UNNECESSARY. It is tantamount to treason to claim that vaccination against SARS-CoV-2 is currently unnecessary in Australia, and such a viewpoint cannot be expressed on social media platforms or generally in public. Yet the argument is substantial, and would be hard to counter. Not only are the two vaccines currently available in Australia only partly effective against infection and COVID disease, but the chance of being exposed to infection is absolutely minimal. Despite the constant pronouncements from authorities that this or that variant is “highly infectious”, all the recent minor escapes from quarantine have remained restricted to close contacts in family and workplaces with few exceptions, while hundreds of thousands of tests from public “exposure sites” have yielded almost zero positive cases. In view of this, a logical risk assessment – of the danger of serious illness or death from COVID infection compared with the similar danger from both vaccines on offer would conclude that the dangers from vaccination are too great and cannot be justified. Should unforeseen and serious side effects become apparent in months or years to come, health authorities might realise the truth of this, but too late. As with Thalidomide, such miscalculations can be game-changing, so the warnings should not be dismissed.
THE ALTERNATIVE. There IS an alternative, both to vaccination and to taking ones chance with “natural therapies” against this novel virus, whose characteristics and behavior are still not fully known and which may be changing in various directions. Contrary to so much that has been and continues to be written in all Western media and some non-Western media, there are two highly effective anti-viral drugs which effectively cure COVID infection, even in its later stages, and also are prophylactic against it. Both have been widely used in certain countries, and where their dramatic effect has been apparent on the course of the SARS-2 epidemic and its lethality. But both have also been subject to concerted campaigns by governments and their health authorities and media, to denigrate them and prohibit them. It is these campaigns – against Hydroxychloroquine and Ivermectin – which have made the drugs notorious, along with the advocacy for their use from Presidents Trump and Bolsonaro, whose common sense so offended us. So just a few words about these two cheap, safe and out-of-patent drugs.
Hydroxychloroquine was one of the first anti-virals to be tested on Coronavirus patients, and found effective particularly when given early – preventing the infection progressing beyond the upper respiratory tract. A small but highly significant trial conducted by French Professor Didier Raoult became the touchstone for the treatment, when French authorities and Pharmaceutical company mates saw it banned. There is a reasonable argument to be made that the development of vaccines would never have been necessary had HCQ been widely used to treat outpatients, keeping them out of hospitals and free of serious disease. The same applies to Ivermectin, whose general effectiveness against the novel Coronavirus is possibly even greater than HCQ, and is also cheap and in widespread use for other health problems in the lower-income countries. Ivermectin has been held responsible for controlling and bringing down the recent wave of infections in India, being very widely prescribed by doctors despite the WHO’s chief scientist advising against it. DYOC. Both these drugs have been combined with Azithromycin and Zinc as a complete treatment and cure for “COVID disease”.

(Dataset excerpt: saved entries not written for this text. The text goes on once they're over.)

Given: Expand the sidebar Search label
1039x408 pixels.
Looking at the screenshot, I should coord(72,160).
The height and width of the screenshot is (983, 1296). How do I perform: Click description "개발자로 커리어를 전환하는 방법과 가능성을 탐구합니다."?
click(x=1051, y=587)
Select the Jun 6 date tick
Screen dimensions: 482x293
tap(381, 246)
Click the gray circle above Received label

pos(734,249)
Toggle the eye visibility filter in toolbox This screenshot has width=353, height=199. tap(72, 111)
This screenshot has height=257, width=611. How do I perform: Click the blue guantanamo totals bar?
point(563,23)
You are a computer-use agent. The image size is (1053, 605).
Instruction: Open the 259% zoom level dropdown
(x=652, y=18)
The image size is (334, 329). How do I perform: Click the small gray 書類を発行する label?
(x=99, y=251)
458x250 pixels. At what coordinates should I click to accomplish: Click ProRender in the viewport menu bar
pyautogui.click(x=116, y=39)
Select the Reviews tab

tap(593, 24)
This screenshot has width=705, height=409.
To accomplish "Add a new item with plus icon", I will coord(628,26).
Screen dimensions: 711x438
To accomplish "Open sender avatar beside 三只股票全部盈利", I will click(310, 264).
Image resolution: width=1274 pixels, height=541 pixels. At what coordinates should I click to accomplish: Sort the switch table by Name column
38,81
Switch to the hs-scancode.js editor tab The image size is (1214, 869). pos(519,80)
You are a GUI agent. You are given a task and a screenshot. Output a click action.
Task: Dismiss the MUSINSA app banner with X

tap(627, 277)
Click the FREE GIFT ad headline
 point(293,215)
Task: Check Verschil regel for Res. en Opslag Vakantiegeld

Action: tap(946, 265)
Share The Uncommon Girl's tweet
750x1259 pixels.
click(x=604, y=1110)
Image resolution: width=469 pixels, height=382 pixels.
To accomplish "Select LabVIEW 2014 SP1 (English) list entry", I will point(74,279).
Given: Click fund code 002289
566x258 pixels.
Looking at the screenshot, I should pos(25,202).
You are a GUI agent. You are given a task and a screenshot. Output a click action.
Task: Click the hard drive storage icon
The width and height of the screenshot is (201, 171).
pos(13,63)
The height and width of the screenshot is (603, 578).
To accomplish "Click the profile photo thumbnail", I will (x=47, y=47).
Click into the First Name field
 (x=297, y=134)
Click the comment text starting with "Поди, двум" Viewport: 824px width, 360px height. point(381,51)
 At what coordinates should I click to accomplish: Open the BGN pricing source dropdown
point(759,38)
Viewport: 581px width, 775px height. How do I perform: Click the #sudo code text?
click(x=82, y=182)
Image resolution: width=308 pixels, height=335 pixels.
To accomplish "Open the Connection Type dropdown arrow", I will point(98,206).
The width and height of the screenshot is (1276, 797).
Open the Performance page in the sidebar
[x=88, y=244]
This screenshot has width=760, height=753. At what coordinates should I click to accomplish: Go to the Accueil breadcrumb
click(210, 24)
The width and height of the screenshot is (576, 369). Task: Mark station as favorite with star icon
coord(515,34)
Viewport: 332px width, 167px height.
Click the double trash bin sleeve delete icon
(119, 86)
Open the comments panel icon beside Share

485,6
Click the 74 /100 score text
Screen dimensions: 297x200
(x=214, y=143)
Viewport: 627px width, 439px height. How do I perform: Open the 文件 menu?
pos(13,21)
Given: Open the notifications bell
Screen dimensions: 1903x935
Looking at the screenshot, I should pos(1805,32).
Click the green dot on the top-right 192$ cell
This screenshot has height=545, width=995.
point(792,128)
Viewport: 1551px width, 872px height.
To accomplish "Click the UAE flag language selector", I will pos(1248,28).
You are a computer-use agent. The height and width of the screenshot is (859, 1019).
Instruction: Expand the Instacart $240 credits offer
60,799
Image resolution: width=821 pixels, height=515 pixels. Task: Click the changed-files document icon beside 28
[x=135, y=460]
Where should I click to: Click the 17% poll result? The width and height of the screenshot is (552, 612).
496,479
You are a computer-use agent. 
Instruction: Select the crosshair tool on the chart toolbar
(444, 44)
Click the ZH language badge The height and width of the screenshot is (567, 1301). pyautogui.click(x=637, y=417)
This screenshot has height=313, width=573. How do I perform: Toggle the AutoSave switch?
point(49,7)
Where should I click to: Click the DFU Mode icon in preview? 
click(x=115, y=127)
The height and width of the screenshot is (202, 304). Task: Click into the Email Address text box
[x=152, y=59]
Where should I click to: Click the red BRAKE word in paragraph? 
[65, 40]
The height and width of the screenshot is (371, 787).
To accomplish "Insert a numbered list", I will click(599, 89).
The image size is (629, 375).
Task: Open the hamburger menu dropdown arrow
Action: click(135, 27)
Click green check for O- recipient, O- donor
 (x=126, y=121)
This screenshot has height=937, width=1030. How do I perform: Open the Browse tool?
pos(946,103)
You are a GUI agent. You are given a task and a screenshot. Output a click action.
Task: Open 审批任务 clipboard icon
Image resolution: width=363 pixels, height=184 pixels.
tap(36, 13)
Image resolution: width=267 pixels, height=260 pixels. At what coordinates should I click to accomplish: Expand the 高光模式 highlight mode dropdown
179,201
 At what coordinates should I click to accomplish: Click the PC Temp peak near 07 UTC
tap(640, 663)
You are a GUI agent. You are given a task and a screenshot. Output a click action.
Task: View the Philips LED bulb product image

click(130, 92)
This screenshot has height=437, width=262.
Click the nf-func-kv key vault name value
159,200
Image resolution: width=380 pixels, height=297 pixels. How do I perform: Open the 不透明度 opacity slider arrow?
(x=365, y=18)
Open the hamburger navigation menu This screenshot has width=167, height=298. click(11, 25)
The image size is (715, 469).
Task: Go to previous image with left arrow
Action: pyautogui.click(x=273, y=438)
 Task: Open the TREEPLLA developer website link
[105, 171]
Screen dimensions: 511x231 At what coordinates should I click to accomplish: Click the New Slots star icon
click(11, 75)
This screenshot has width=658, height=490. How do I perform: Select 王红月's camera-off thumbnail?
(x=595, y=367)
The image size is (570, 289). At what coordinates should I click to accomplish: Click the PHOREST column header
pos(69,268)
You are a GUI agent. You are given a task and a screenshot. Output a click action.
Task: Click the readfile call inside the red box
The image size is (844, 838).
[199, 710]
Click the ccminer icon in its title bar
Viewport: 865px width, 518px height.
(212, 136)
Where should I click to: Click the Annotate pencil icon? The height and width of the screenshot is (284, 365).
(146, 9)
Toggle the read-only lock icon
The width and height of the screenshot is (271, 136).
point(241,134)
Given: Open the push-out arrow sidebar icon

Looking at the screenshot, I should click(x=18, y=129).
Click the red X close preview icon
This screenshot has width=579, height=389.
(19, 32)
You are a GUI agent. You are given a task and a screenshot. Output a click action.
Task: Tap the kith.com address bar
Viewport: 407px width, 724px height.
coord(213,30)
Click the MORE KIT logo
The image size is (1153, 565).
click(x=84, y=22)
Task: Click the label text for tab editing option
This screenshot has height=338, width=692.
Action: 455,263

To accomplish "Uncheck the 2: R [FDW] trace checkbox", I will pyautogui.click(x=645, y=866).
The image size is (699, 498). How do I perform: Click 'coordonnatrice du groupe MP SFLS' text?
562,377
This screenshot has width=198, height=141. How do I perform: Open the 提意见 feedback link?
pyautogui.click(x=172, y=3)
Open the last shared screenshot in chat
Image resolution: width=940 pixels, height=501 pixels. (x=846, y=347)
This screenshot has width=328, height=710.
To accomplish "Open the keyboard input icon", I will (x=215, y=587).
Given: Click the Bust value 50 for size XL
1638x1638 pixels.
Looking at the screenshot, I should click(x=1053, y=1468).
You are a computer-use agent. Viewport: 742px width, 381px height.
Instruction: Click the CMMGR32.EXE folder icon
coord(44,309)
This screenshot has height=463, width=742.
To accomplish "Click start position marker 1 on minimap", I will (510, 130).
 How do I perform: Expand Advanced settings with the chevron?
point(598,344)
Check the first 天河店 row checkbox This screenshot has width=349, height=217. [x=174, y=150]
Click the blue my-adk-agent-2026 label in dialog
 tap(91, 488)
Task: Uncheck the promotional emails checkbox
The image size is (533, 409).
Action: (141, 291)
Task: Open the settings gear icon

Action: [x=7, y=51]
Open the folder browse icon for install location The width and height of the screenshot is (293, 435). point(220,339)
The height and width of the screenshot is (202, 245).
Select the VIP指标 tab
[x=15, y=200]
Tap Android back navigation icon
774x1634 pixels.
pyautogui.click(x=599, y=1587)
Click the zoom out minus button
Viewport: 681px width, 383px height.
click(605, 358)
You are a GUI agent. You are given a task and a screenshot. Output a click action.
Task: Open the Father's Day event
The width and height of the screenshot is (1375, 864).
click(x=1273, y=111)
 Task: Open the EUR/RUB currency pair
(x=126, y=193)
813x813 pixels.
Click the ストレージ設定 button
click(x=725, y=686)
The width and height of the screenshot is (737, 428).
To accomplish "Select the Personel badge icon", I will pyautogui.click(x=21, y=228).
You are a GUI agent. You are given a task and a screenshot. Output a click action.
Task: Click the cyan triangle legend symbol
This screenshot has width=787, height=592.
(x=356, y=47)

In our current situation in Australia, where we actually face the same problem as we did 15 months ago, as there is no immunity to the virus in the population, and even if we were all vaccinated would evidently still be at risk, these two anti-viral drugs offer the best solution. For most people under 50, no treatment is necessary as symptoms are mild or non-existent, demonstrating a normal immune response to the virus. For older people with a weaker immune system or other health conditions, taking an anti-viral as a prophylactic in the event of a local outbreak could be advised, and taking a short course following symptoms of infection. This should be accompanied by Zinc, as both drugs act by facilitating the entry of Zinc into the cells, where it acts as an inhibitor of viral multiplication. This treatment is actually preferable to the available vaccines, whose mode of action resembles that of the virus itself in provoking a dangerous antibody reaction, and is also more specific and limited to certain strains or variants of the SARS virus. Steve Kirsch and his colleagues also strongly believe that features of the genetically engineered virus may endanger health in different ways, so preventing serious disease is advisable. There is no longer any doubt that the SARS-2 virus was engineered, and developed primarily in a US bioweapons lab. The research was only moved to Wuhan after it was banned in the US, but was still funded and supported by NIAID and Dr Anthony Fauci. Nevertheless, we have more to fear from these men and their powerful and ruthless colleagues in the Health and Pharmaceutical industry than from the SARS-2 virus they unleashed on the world, and now seek to benefit from. The cure for the disease and the pandemic is available, but we must believe it and demand it.
DM June 20th 2021